Professor Arnaudo uses innovative methods of teaching that incorporate gaming into his classes. He uses games in many ways. This semester, he taught a class about games in Italian culture. Students learned about and played traditional Italian games like Scopa and modern games that have made Italian designers world famous. Professor Arnaudo, who is a published designer himself, also shared his creations with the students. They were given the chance to play them and later the opportunity to discuss with him all the details of the creative process that comes with board game design. Students in this class also read and discuss gamebooks. This style of interactive fiction was invented in the US, perfected in the UK, and brought to Italy as an imported product. The Italians quickly fell in love with it, though, and started creating their own gamebooks, putting an innovative spin on the original concept. Italian gamebooks became a great example of “remade in Italy,” showing the Italian creative propensity for embracing foreign cultural artifacts and turning them into something personal and unique. For their final project, the students create a boardgame or a gamebook based on Italian culture.
Teaching Is a Game
In his class for the Hutton Honors College, Professor Arnaudo uses games to bring theories of leadership to life. The class is called Leadership: From War to Peace, and it focuses on military leadership and its applications to civilian leadership, and touches upon such classic thinkers as Sun Tzu, Machiavelli, and Clausewitz. After reading and discussing a text, the students play a game that exemplifies the principles shown in the text. For example, after talking about the importance of preparation and coordination in leadership, the students play a large naval battle game about Trafalgar, in which those factors were key to ensure an English victory. After learning about restraint and subtlety from Sun Tzu, they play a game about the warring states in Ancient China in which employing those strategies is necessary to win. To show the importance of diplomacy, compromise, and negotiation, the students play a role-playing game in which they take on the role of politicians in the Kentucky legislature in the fateful year 1861. Tasked with the job of completing individual objectives from the point of view of the people who were there, the students write and deliver speeches, make agreements, vote on bills, and try to affect the political landscape of the time. Based on the students’ decision, Kentucky may stay loyal to the Union, secede, or maintain neutrality. This year, Kentucky managed to maintain neutrality.
The method of combining readings, discussions, and games to teach about leadership is not Professor Arnaudo’s invention. Rather, he borrowed from military academies around the world, which routinely use it to train their officers.

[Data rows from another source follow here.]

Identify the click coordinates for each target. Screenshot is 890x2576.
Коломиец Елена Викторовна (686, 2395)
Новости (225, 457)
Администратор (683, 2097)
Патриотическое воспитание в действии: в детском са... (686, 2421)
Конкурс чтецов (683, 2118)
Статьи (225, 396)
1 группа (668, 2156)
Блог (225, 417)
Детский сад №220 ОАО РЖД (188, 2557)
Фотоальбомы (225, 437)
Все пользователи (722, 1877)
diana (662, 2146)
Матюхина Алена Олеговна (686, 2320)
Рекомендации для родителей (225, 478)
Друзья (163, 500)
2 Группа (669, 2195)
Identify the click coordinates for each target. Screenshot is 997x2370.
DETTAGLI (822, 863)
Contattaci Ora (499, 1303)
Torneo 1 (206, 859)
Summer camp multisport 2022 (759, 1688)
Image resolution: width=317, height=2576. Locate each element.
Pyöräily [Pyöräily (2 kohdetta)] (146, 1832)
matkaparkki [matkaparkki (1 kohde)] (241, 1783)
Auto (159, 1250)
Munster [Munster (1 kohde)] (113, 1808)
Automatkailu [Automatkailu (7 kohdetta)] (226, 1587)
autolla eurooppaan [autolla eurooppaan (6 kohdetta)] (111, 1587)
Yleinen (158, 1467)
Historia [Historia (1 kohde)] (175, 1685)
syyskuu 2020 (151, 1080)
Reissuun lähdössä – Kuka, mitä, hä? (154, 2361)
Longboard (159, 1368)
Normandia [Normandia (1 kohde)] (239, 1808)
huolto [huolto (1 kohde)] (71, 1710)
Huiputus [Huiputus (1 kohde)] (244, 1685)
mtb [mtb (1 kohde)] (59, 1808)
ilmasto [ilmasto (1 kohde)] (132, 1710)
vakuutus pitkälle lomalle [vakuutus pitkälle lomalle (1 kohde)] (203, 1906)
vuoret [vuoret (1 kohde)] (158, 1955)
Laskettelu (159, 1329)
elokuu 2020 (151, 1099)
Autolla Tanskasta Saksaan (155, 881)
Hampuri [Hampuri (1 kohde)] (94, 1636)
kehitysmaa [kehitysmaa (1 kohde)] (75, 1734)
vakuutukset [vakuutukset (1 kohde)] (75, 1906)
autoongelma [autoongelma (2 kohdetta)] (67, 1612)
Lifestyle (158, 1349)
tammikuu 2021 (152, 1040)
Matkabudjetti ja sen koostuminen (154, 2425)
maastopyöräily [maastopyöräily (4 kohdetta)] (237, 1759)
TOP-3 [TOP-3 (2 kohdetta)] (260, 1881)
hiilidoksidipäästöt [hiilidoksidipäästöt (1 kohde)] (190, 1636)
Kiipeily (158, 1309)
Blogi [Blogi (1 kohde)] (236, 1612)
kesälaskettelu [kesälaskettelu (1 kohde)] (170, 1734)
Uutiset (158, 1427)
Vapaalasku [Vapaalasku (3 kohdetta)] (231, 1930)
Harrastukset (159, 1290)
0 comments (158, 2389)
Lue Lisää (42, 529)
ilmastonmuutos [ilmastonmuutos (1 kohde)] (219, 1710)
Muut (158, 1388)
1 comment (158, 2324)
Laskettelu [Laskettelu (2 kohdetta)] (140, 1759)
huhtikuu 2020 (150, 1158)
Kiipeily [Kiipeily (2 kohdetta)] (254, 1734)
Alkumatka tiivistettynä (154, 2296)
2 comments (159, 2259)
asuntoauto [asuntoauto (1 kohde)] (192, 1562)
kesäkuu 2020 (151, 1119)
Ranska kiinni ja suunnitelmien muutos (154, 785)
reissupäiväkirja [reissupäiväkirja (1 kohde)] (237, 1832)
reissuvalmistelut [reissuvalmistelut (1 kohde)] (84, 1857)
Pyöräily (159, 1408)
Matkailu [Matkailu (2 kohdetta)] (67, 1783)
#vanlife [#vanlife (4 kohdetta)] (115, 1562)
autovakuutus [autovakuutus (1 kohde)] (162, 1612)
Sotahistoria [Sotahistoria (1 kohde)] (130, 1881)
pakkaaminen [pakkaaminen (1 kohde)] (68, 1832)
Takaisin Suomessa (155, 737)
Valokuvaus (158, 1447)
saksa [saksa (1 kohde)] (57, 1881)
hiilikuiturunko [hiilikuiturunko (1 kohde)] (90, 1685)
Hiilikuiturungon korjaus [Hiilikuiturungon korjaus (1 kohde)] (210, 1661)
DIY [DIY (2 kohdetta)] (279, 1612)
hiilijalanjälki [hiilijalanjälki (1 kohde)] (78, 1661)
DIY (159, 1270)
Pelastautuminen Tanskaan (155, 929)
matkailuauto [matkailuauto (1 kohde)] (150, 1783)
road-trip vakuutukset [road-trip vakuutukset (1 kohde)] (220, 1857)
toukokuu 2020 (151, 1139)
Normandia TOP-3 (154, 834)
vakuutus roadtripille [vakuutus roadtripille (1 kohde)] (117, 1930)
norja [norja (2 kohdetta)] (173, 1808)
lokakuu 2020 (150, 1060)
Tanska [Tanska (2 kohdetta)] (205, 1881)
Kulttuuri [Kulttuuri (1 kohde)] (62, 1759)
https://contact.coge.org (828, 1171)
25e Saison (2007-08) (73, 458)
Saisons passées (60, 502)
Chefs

In other words, Professor Arnaudo’s students are exposed to the very same pedagogical methods that the professionals in the field consider to be the most appropriate.
Professor Arnaudo uses games while also teaching Italian culture and language. The students in his M400-level seminar this spring had a chance to learn about Italian society through exploring different board games. As their final project, they designed, tested, and presented their own board games: all in Italian, because playing is learning.